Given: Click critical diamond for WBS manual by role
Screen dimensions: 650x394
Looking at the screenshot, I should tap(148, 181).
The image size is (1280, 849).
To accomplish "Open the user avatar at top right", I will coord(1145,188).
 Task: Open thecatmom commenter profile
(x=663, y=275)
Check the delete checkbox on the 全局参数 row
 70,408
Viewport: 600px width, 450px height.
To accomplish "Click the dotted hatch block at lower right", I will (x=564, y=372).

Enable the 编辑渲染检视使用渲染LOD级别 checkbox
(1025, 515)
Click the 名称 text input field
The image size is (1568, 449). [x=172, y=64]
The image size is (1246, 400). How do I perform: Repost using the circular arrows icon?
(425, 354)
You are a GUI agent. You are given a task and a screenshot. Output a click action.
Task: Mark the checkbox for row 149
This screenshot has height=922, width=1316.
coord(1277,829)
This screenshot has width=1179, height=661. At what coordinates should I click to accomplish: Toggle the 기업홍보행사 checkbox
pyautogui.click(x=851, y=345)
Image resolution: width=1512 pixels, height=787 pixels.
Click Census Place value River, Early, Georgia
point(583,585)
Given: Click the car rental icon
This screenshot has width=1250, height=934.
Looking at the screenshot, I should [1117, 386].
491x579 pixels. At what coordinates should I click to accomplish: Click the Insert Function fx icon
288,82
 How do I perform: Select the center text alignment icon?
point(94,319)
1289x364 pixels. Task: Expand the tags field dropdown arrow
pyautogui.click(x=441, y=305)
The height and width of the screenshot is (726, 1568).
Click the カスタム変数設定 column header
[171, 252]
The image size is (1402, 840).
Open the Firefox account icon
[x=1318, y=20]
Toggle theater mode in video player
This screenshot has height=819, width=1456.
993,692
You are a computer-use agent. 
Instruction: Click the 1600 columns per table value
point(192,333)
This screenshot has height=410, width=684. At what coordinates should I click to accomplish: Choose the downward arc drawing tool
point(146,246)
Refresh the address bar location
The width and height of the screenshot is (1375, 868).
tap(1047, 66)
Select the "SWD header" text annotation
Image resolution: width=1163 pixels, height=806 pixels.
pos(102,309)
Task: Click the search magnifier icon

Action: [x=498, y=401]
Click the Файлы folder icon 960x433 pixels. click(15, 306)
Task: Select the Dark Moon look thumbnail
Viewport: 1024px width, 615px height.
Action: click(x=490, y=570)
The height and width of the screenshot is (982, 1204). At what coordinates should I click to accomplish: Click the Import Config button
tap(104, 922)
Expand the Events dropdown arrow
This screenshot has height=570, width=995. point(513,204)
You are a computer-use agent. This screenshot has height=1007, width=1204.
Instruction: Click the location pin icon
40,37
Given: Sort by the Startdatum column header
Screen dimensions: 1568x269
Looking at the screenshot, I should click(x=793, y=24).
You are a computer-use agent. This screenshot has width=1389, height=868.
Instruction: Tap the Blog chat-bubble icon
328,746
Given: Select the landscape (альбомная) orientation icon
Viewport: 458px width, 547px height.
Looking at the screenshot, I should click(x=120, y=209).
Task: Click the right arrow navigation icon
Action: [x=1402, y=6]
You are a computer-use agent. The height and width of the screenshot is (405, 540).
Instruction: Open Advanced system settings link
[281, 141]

· · · · · · ·

▶ _Task directions_: Please copy every line of the data that carries the string "computer".

▶ _Finished exercise_:
You are a computer-use agent. 
You are a computer-use agent. This screenshot has height=1007, width=1204.
You are a computer-use agent. This screenshot has width=1389, height=868.
You are a computer-use agent. The height and width of the screenshot is (405, 540).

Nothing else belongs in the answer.